Cette dernière ville, où se trouve l'arbre de la liberté des Basques, très curieuse bien que peu connue, fut ma dernière étape avant Bilbao. La capitale de la Vizcaye est une ville toute moderne qui compte près de 100 000 habitants ; c’est le premier centre industriel, le principal marché de capitaux d’Espagne, et un des premiers ports d’Europe.
Si partant du centre de Bilbao, on longe le Nervion jusqu'à son embouchure, on voit une suite interminable de vapeurs presque exclusivement anglais et espagnols, qui déchargent du charbon et chargent le minerai, de fer si abondant aux environs de Bilbao ; on voit un très grand nombre d’usines et surtout les hauts fourneaux de Viscaye qui donnent à leurs actionnaires des dividendes de 15 et 20 0/0.

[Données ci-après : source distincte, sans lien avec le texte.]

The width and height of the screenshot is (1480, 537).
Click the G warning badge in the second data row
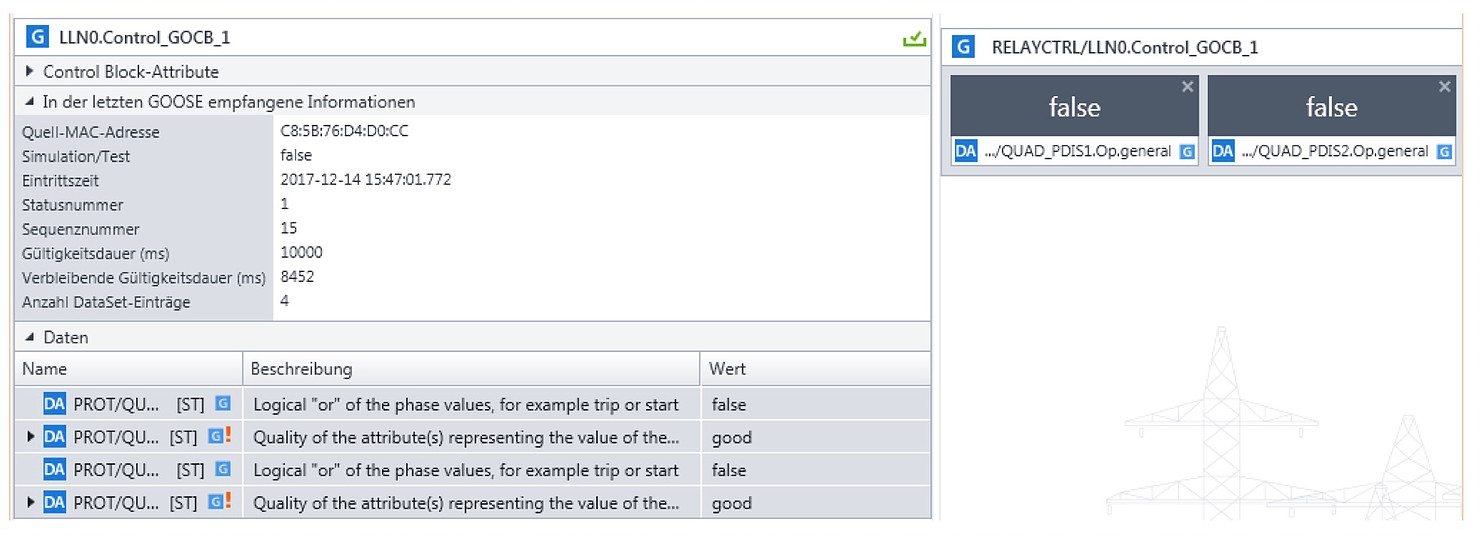tap(219, 436)
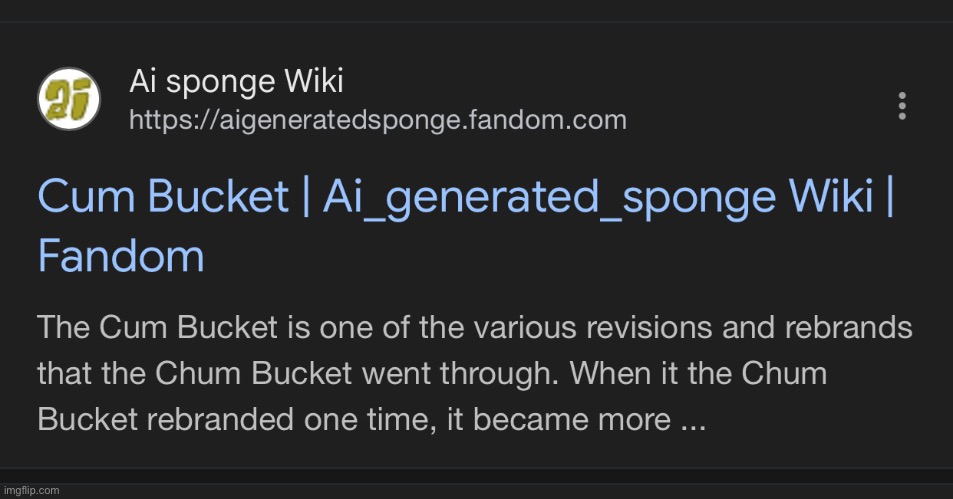This screenshot has height=499, width=953.
Task: Open the Ai_generated_sponge Wiki result title link
Action: 466,225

NERVION HAUTS FOURNEAUX BILBAO PAYS BASQUE D'ANTAN |
A l’embouchure du Nervion, un pont transbordeur, comme il n’en existe encore que quelques-uns dans le monde, provoque l’admiration du voyageur, tout ainsi que le port superbe qui fut tout récemment construit par un ingénieur français. Chacun est également frappé par la splendeur des édifices publics et par la beauté d’un grand nombre de demeures particulières ; dans les nouveaux quartiers de Bilbao et dans le faubourg Portugalette, s’élèvent en effet, construits dans tous les styles, des palais de marbre où habitent les rois de la finance et du commerce. Ce sont, à Bilbao, pour la plupart des Basques, l’élément étranger ne dominant pas dans cette ville comme dans presque toutes les cités industrielles espagnoles ; non, le Basque ne s’est pas laissé exproprier par l’étranger, et c’est bien à lui qu’est due la prospérité merveilleuse des trois provinces qui forment, avec la Catalogne, la partie la plus riche de l'Espagne. Etant donné que les Basques prospèrent, tandis que la décadence des Espagnols, qui s'obstinent à jouir de la dolce farniente, s’accentue, il est bien explicable que ce peuple revendique aujourd’hui plus que jamais, non pas une indépendance complète — ils sont peu nombreux, en effet, les Basques qui aspirent à se séparer de l’Espagne — mais un self government. Tout comme les Catalans, les Basques (selon un mot très juste de M. G. Béguin), "constatant que l’Etat espagnol les sert mal, aspirent à se servir eux-mêmes" ; ils désirent, par suite, en Espagne, une république fédérale, qui sauvegarderait leur autonomie, sans faire de leur petit pays un Etat tampon.